The last week of any month is the perfect time to go foraging throughout the apartment complex corridors for cast-aside furniture, appliances, rugs, or any other objects the disenchanted have left behind in their short yet likely turbulent wakes.
Whatever the LA vanquished weren’t able to offload on Facebook Marketplace (to help cover the costs of gas for the long, defeating drive home to Iowa, Illinois, New Jersey, Florida, Texas, etc,) now lies scattered across the sidewalk under a flourishing Blue Jacaranda tree, bursting with bold, fragrant violet petals.
The Jacarandas will continue to thrive, even as the industry that made our city so wonderful picks up for greener tax incentives pastures.
The corporate ghouls have already begun to pick the last pieces of flesh off the bones of the middle-class laborers and immigrant workers who’ve held this city together and helped to landscape, literally and figuratively, their publicized lives of luxury and glamour and privilege.
As it turns out, the tens of thousands of union hours didn’t mean much once the show moved on. We made the concessions you asked for during the last round of strikes, but now we have no choice but to leave you for dead on the side of the road as we seek greater profit margins in Atlanta, New Orleans, and Europe.
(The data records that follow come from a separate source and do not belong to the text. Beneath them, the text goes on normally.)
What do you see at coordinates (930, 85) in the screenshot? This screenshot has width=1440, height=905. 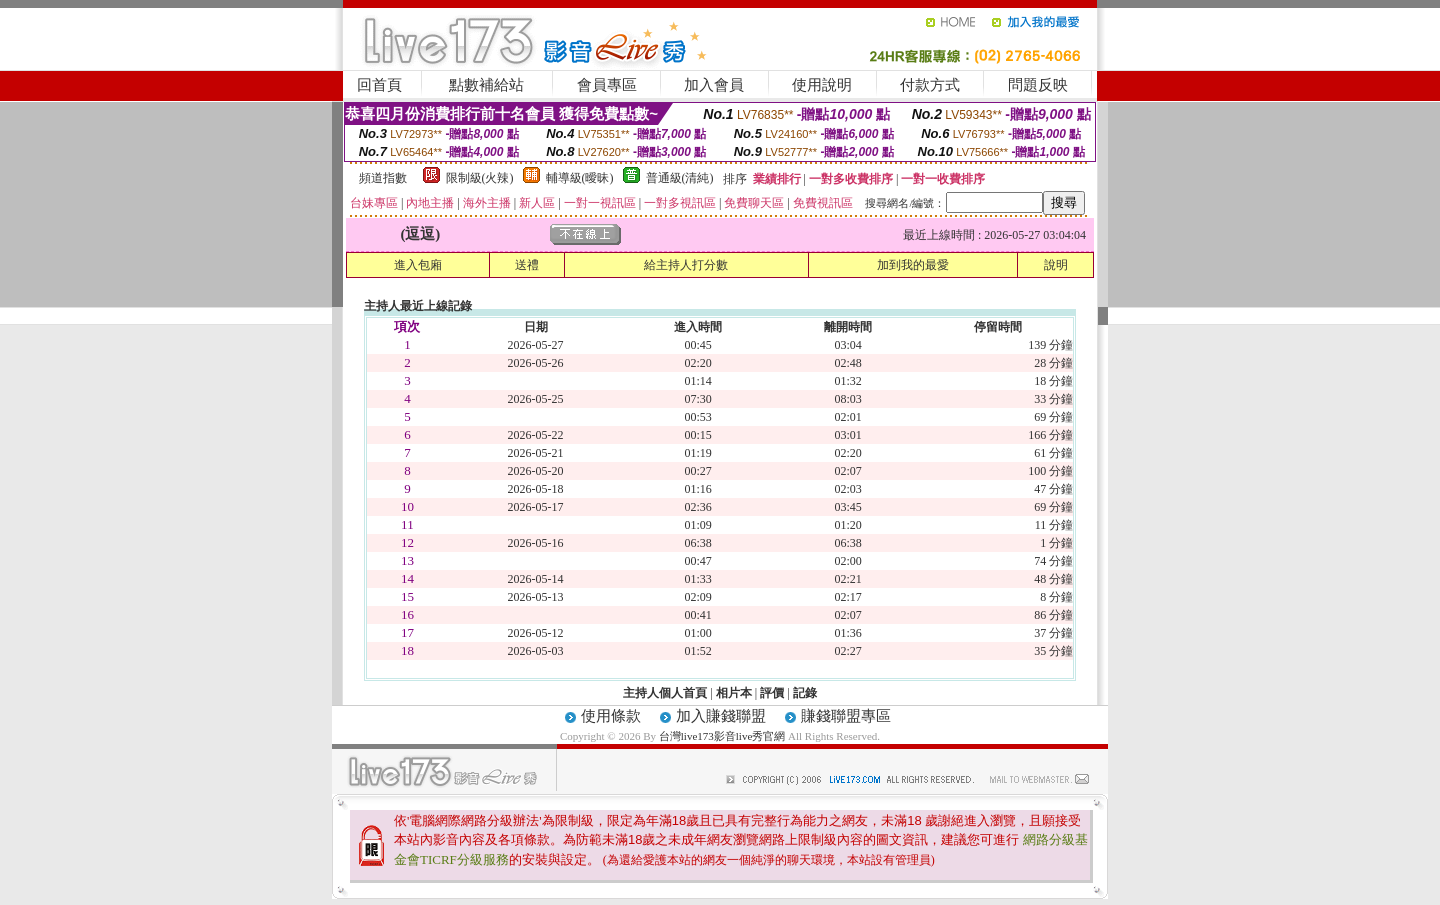 I see `付款方式` at bounding box center [930, 85].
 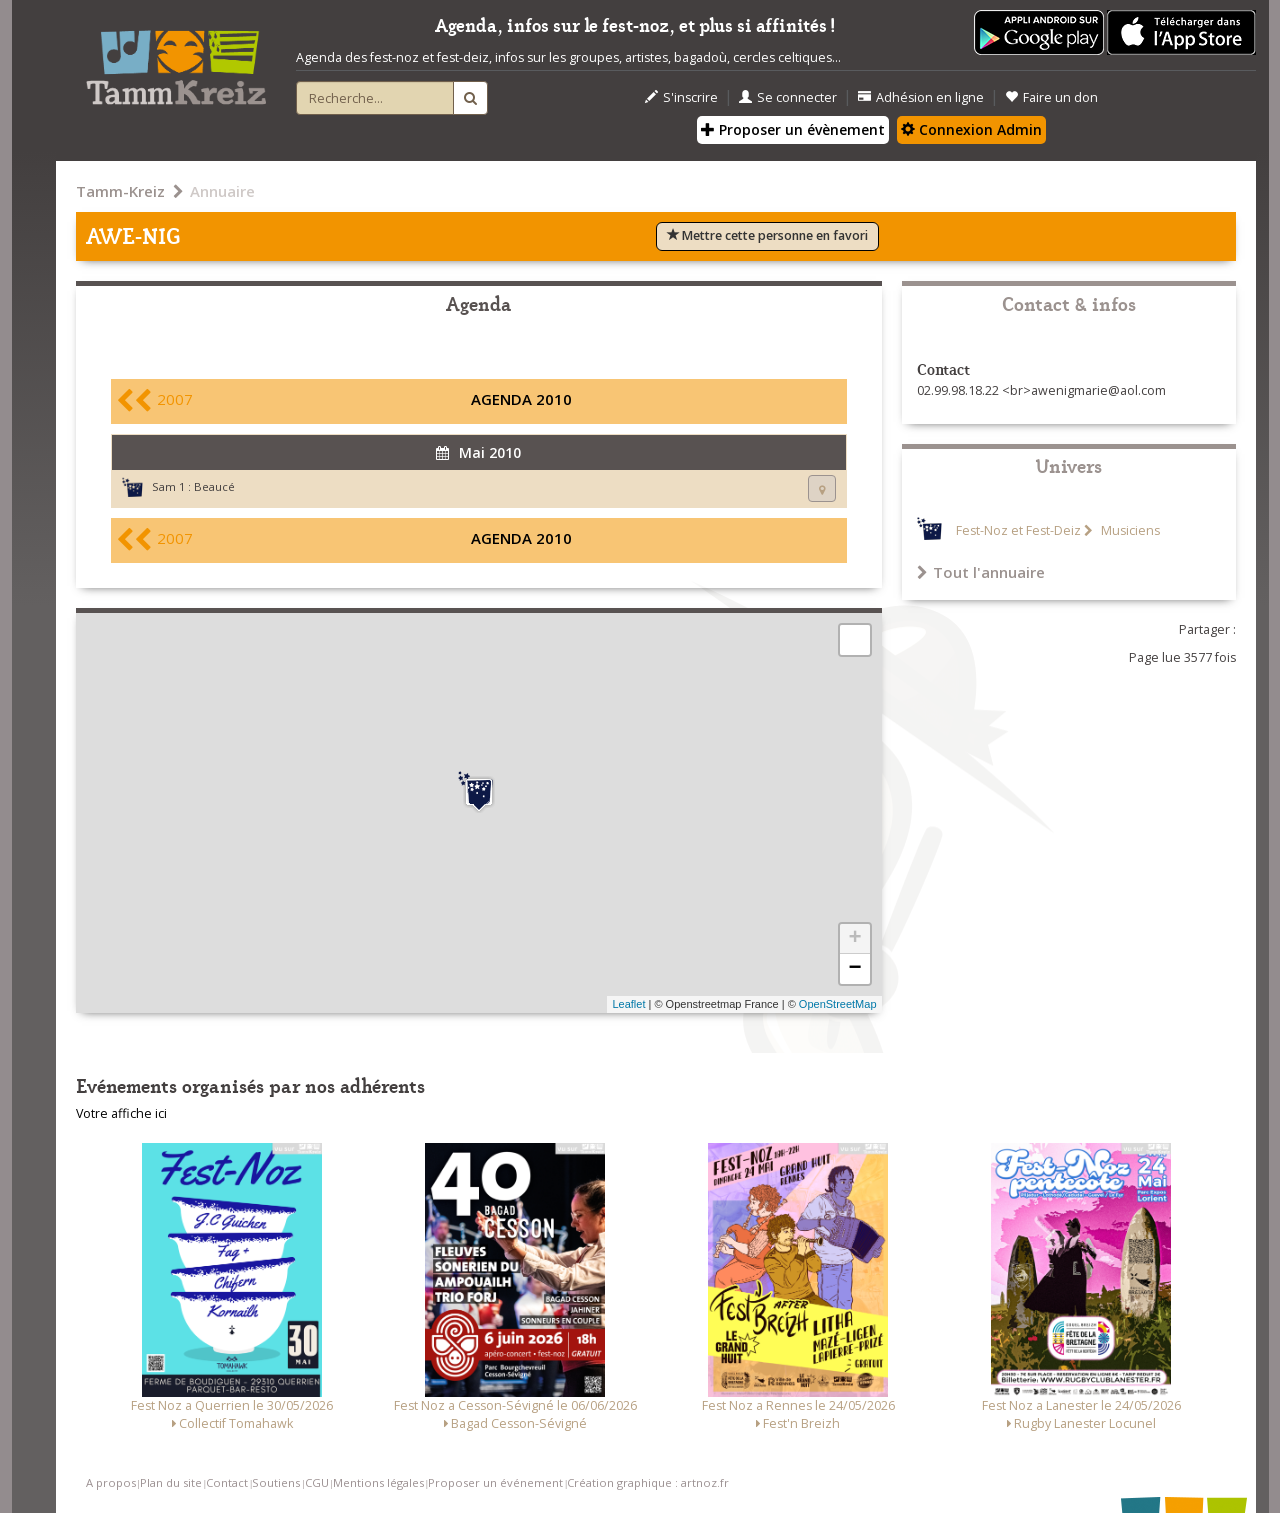 I want to click on Contact, so click(x=227, y=1482).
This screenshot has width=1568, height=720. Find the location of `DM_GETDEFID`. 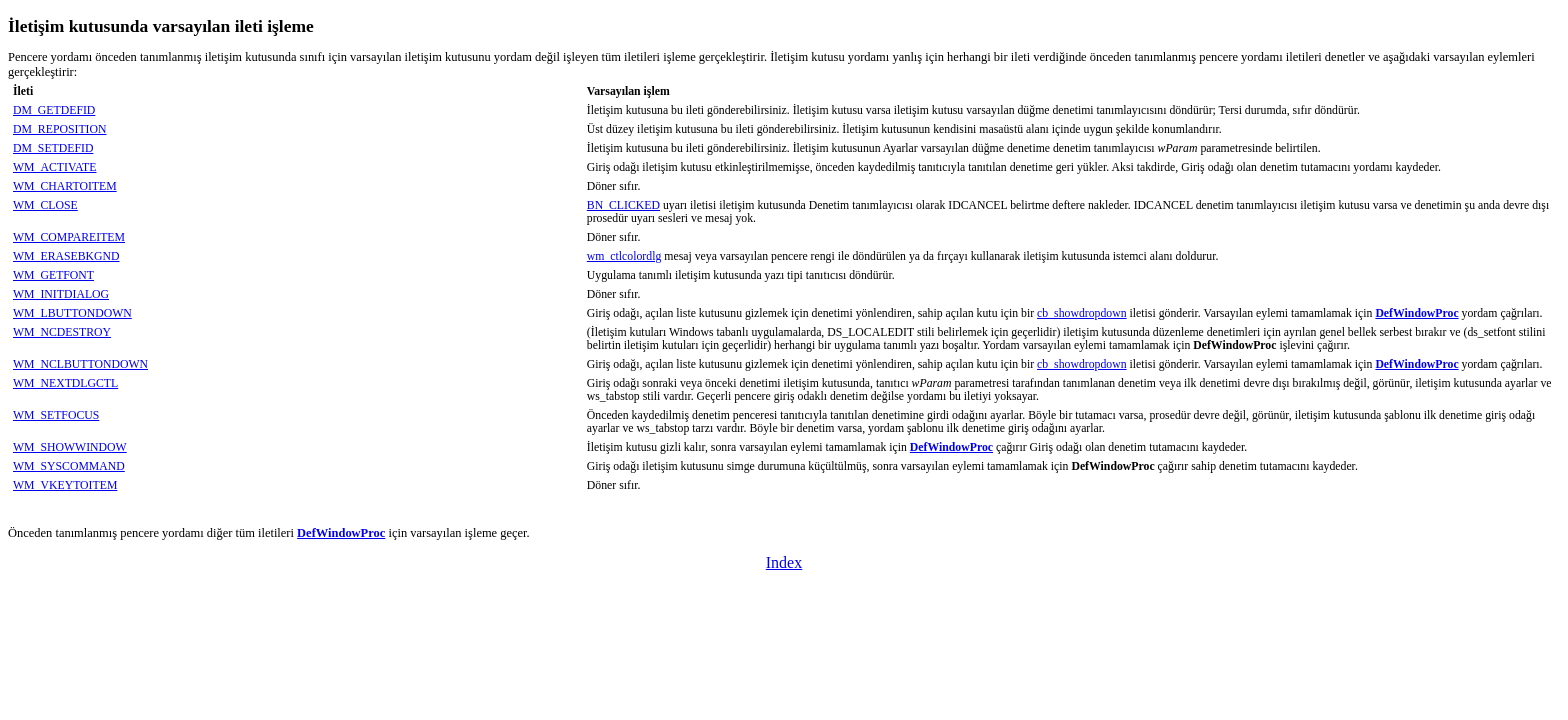

DM_GETDEFID is located at coordinates (54, 110).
Best of luck with everything.
The mayor smiles sheepishly as she boards the first class cabin of an international flight while half the city burns. According to PopCrave, Gwyneth Paltrow has recently shown signs of concern.
The average middle-class worker in LA will soon be resigned to collecting cans and scrap metal throughout the deserted streets of the valleys while everyone who remained in the hills takes in their priceless view of the Pacific Ocean with a contented sigh.
With a thousand mile stare, they’ll smile and never, by any means, let their gaze be drawn down to glimpse the grid system of busy, tired streets that stretches between their house on the hill and a vibrant, million-dollar Southern California sunset.
Soon, our most lucrative import will be the disillusioned; the starry-eyed fools who arrive in Hollywood, believing our once great city to still be great.
We must agree, as Angelenos, no matter what we know to be true, to sing the siren song of Los Angeles, sending the naive and hopeful fame-seekers smashing into the rocks off the coast of Malibu, if only so we can loot their discarded refrigerators and microwaves of copper wire after the bi-monthly exodus.
It’s a small betrayal, sure, but it will be worth it for one more spring of Jacarandas.